Um die Interessen der Arbeiter und der Bevölkerung zu sichern, werden „eine Reihe von Freiheitsbeschränkungen für die Unterdrücker, die Ausbeuter, die Kapitalisten“2 festgesetzt . Doch ist endlich die Profitmacherei nicht mehr die oberste Maxime der Gesellschaft, ergeben sich für alle Nicht-Kapitalisten ungeahnte Möglichkeiten. „… zum erstenmal ein Demokratismus für die Armen, für das Volk … und nicht ein Demokratismus für die Reichen … “.3

Der nichtkommunistische Schriftsteller Paul Diestelbarth besuchte in den Fünfzigerjahren die sozialistische Sowjetunion. Über ihre Anfänge ab 1917 berichtete er: „Unter dem Zarentum gab es in Rußland nur eine Indus­trie von sehr bescheidenem Umfang; sie wurde natürlich enteignet, genau wie der Grund und Boden: was dem einen recht, ist dem andern billig. Die Besitzer flüchteten ins Ausland und nahmen ihr Geld mit, wenn sie es retten konnten. … Es blieb also gar keine andere Möglichkeit, als langsam aus den eigenen Reihen Ingenieure heranzubilden und aus eigenen Mitteln ... Industrien aufzubauen. Mit was für Schwierigkeiten das verknüpft war, was sich daraus für Zwischenfälle ergaben, wieviel gänzlich ungeeignete, oft im Innern feindliche Leute sich dabei eindrängten – all das kann man sich leicht vorstellen. Es waren auch für das russische Volk ungeheure Opfer und Entbehrungen damit verknüpft.“4 Anfang der Fünfzigerjahre besuchte er eine Traktorenfabrik „Dsershinskij“ in Stalingrad und berichtete: „Dabei fiel auf, daß fast alle leitenden Personen aus dem Arbeiterstand des Werkes selbst hervorgegangen waren … Alle diese Männer waren mit ihren Werken im strengsten Wortsinn verwachsen. … Die Arbeiterschaft machte einen guten Eindruck, schien durchaus zufrieden und war gutgelaunt. … (Ich) müßte … lügen, wenn ich irgendwo das Geringste von einem Antreibersystem bemerkt hätte. Die bei uns weitverbreitete Anschauung, als ob stumme Arbeitermassen unter der Peitsche von Sklavenvögten das Letzte hergeben müßten, entspricht keiner wie immer gearteten Wirklichkeit. … Jeder Arbeiter hat Anrecht auf eine freie Werkswohnung, für die er nur die sogenannten kommunalen Dienste zu bezahlen braucht, und zwar einen Rubel je qm Wohnraum … Alle ärztliche Hilfe ist vollkommen frei, auch für die Familienmitglieder. ... Zum Werk gehören … auch eigene Sanatorien und Erholungsheime sowie Kinderheilstätten im Gebirge und am Meer. … Alle kulturellen Einrichtungen stehen dem Arbeiter kostenlos zur Verfügung.

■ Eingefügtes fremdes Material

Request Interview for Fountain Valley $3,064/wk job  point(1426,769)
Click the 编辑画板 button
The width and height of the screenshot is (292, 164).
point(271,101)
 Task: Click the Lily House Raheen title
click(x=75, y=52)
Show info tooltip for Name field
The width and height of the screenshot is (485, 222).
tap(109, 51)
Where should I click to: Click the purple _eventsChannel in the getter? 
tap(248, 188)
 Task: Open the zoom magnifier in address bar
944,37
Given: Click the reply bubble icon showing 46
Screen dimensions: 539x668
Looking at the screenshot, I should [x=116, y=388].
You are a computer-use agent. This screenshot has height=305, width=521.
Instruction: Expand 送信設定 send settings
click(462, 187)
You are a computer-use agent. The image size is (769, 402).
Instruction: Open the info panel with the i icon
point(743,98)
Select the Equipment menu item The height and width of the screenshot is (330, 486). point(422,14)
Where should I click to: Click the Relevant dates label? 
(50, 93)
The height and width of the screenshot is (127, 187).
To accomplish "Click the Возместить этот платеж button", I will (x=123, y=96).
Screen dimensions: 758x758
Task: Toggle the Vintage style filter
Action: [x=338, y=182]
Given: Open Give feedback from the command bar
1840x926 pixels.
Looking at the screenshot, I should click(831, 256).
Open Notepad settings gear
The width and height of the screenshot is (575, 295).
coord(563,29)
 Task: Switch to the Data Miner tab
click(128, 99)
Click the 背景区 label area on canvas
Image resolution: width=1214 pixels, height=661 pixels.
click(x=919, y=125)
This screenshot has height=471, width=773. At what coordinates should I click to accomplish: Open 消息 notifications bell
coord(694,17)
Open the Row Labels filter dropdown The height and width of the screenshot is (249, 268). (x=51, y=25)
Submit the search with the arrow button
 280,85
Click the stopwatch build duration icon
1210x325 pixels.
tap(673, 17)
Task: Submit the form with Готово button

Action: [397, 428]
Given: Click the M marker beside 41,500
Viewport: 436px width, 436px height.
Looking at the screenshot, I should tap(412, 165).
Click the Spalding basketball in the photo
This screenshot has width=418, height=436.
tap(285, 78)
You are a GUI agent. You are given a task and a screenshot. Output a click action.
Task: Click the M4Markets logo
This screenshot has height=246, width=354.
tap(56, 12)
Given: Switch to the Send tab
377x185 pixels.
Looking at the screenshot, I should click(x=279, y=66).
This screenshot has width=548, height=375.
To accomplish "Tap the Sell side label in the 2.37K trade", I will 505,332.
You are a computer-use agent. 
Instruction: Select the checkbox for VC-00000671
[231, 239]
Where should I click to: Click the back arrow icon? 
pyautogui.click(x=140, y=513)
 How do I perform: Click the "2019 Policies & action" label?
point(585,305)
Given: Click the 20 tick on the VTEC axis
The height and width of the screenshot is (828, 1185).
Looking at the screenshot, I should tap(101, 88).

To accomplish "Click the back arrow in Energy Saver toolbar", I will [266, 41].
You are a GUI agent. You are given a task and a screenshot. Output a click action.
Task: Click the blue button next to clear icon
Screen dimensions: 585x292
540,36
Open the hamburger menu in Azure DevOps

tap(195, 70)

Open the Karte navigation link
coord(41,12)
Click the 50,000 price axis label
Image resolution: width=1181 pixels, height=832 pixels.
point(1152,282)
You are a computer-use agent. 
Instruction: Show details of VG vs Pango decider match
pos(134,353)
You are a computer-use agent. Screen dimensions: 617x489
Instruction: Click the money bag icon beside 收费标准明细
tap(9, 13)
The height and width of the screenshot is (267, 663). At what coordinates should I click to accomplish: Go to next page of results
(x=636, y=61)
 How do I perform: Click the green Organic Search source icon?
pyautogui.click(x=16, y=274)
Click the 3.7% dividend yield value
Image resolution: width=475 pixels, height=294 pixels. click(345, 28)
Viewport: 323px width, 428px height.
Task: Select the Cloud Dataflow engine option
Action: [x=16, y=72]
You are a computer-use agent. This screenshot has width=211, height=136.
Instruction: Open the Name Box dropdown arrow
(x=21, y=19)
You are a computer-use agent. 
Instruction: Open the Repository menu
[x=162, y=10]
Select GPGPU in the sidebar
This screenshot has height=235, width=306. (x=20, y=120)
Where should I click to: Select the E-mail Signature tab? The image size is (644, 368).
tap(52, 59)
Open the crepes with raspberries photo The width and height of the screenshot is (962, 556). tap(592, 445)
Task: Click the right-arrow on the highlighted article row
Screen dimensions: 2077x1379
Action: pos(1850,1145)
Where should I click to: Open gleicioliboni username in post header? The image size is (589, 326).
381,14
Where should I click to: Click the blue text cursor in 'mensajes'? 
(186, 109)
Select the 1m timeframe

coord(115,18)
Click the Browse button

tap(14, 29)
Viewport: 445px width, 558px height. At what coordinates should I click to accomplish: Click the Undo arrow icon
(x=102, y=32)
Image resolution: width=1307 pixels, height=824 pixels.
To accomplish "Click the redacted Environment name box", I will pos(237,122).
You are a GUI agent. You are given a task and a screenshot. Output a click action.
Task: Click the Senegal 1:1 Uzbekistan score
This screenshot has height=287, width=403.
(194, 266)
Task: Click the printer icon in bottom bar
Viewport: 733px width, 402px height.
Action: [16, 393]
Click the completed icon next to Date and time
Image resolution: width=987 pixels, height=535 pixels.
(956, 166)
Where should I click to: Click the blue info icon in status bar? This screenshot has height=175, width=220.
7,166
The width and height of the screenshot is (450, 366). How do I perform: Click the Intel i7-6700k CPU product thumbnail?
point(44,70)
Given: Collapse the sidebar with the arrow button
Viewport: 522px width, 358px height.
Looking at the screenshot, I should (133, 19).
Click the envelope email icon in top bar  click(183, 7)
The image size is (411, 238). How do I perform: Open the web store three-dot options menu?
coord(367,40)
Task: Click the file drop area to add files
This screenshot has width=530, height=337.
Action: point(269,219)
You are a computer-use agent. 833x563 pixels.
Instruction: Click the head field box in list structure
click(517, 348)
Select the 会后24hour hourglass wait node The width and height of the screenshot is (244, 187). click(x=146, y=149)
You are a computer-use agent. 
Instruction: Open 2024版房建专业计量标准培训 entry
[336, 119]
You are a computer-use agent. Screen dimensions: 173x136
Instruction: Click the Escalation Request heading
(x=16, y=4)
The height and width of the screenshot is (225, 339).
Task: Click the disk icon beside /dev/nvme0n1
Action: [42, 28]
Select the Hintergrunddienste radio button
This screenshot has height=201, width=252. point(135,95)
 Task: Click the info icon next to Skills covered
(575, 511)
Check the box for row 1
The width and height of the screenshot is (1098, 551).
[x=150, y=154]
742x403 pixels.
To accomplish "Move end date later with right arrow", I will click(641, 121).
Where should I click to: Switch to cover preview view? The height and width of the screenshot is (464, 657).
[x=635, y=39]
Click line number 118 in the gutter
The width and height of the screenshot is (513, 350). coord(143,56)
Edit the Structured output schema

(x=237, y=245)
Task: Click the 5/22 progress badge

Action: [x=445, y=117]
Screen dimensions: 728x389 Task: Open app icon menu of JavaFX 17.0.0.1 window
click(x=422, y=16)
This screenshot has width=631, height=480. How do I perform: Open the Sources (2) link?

Es gibt einen großen ‚Kulturpalast‘ mit Theater- und Konzertsälen, Bibliothek, Leseräumen und Restaurant. … Das Werk gibt Fachzeitschriften für alle Abteilungen heraus, also für Gießer, Schmiede, Schweißer, Fräser usw. … Zum Werk gehört ein wissenschaftliches Institut im Universitätsrang mit 250 Lernenden, eine Technische Mittelschule mit 450 Lernenden; technische Abendkurse werden von 3500 Arbeitern besucht. … Es gibt Werksküchen … mit reichhaltigem Speisezettel.“5

Es lohnt sich, diese Erfahrungen auf das Heute anzuwenden: Was würde die Diktatur des Proletariats in den Ford-Werken Köln, bei Amazon, in den Krankenhäusern, in der Energiewirtschaft verändern? Wer und was müsste unterdrückt werden, was könnte wie befreit werden und anders, grundsätzlich anders gestaltet werden? Der 1. Mai sollte Anlass sein, die Zukunft anders zu denken, als es dem Chef genehm ist.